WHAT YOU NEED TO DO
Output only the lines of the entries that follow, starting at the one with "Tannaic (24, 10)" and running down to the one with "sales01@kingplastmachine.com (138, 1020)", both included and unchanged.

PROVIDED DATA
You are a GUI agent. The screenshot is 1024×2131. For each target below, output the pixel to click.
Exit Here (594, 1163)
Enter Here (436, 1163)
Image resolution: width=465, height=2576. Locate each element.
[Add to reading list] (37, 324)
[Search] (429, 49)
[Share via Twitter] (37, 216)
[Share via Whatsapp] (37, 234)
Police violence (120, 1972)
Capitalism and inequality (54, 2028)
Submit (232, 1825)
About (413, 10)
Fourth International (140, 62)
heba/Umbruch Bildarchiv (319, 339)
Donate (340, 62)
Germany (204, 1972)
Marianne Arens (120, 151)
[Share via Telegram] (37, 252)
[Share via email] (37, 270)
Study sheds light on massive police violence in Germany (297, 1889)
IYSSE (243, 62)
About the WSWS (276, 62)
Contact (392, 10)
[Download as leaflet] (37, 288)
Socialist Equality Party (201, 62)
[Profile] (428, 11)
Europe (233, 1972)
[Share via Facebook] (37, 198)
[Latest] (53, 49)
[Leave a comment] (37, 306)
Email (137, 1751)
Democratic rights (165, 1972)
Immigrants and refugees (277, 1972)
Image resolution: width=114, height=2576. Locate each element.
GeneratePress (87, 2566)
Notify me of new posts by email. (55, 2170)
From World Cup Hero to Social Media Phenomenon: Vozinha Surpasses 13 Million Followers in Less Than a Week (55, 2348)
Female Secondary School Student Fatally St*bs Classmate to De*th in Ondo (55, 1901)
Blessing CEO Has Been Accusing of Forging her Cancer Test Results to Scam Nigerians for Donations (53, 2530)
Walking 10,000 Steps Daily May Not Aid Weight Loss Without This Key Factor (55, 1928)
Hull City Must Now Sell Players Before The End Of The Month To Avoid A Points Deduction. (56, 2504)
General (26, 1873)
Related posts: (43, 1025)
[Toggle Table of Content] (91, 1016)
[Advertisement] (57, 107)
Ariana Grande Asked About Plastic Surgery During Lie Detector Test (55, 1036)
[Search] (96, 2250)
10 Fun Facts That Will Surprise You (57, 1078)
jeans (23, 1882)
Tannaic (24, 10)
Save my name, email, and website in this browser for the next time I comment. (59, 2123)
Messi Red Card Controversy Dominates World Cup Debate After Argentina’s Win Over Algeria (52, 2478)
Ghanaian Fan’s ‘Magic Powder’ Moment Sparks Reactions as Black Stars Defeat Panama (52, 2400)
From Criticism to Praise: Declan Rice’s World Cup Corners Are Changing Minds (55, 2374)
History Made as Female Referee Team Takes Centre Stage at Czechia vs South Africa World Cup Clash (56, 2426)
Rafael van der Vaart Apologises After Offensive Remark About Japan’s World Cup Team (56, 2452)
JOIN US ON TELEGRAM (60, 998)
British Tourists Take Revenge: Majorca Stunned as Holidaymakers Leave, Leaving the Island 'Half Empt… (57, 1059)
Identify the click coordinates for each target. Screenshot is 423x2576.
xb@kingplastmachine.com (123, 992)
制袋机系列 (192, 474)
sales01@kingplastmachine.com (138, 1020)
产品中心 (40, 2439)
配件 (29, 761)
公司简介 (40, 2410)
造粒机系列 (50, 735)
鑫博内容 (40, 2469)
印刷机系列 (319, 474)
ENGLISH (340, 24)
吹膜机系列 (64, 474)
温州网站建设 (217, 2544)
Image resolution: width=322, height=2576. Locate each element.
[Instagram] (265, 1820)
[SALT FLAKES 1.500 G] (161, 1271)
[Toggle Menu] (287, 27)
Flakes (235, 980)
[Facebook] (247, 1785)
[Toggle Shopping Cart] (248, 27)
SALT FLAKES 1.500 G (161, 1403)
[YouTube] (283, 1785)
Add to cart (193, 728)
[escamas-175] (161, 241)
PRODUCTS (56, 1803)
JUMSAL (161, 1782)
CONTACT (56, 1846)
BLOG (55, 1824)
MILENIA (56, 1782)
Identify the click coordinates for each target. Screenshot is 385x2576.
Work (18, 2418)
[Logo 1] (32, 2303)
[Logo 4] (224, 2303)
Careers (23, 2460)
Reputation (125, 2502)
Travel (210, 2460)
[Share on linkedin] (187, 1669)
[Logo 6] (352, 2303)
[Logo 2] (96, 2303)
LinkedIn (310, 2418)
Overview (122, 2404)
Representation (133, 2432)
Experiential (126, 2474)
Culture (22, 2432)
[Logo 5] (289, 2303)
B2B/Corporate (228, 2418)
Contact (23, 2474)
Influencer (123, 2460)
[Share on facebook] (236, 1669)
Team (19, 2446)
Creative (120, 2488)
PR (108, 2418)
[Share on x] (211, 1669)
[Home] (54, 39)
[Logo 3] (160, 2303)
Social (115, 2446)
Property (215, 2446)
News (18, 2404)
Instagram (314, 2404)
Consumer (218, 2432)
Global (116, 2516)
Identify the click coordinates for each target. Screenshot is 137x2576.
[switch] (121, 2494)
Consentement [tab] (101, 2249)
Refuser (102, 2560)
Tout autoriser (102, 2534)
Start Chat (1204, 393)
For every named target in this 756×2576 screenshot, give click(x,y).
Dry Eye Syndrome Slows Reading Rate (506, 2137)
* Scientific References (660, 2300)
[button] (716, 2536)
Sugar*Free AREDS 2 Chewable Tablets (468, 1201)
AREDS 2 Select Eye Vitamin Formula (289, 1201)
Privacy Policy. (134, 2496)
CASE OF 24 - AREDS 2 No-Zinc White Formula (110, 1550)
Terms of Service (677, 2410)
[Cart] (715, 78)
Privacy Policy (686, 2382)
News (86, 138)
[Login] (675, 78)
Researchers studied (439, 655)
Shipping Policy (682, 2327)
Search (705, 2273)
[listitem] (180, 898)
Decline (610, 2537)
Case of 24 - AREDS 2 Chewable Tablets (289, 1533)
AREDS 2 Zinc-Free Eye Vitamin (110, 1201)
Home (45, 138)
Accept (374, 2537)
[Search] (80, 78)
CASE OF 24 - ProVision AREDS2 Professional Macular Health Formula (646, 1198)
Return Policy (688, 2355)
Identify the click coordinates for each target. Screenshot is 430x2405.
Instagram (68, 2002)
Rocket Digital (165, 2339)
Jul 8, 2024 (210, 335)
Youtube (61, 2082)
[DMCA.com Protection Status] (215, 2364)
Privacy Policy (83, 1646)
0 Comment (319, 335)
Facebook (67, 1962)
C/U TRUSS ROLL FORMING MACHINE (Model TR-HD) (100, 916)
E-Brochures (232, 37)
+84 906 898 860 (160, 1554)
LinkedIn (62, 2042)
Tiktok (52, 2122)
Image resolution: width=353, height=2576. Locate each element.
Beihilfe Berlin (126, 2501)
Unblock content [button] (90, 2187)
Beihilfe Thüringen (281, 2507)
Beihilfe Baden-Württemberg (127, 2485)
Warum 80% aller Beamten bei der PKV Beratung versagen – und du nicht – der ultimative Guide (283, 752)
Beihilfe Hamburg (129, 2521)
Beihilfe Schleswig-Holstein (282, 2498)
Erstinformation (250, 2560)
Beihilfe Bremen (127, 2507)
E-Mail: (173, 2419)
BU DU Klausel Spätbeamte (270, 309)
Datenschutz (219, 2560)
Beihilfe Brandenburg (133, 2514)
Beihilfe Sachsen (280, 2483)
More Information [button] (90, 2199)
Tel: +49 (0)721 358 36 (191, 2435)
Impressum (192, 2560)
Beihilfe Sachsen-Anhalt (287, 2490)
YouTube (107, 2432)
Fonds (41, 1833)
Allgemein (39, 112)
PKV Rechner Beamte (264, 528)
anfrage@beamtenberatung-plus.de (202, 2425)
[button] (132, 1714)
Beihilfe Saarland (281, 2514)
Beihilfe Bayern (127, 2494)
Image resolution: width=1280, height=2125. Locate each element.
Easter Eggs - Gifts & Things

ANSWER TO THE PROBLEM
Tannaic (24, 10)
Save my name, email, and website in this browser for the next time I comment. (59, 2123)
Messi Red Card Controversy Dominates World Cup Debate After Argentina’s Win Over Algeria (52, 2478)
Ghanaian Fan’s ‘Magic Powder’ Moment Sparks Reactions as Black Stars Defeat Panama (52, 2400)
From Criticism to Praise: Declan Rice’s World Cup Corners Are Changing Minds (55, 2374)
History Made as Female Referee Team Takes Centre Stage at Czechia vs South Africa World Cup Clash (56, 2426)
Rafael van der Vaart Apologises After Offensive Remark About Japan’s World Cup Team (56, 2452)
JOIN US ON TELEGRAM (60, 998)
British Tourists Take Revenge: Majorca Stunned as Holidaymakers Leave, Leaving the Island 'Half Empt… (57, 1059)
Identify the click coordinates for each target. Screenshot is 423x2576.
xb@kingplastmachine.com (123, 992)
制袋机系列 (192, 474)
sales01@kingplastmachine.com (138, 1020)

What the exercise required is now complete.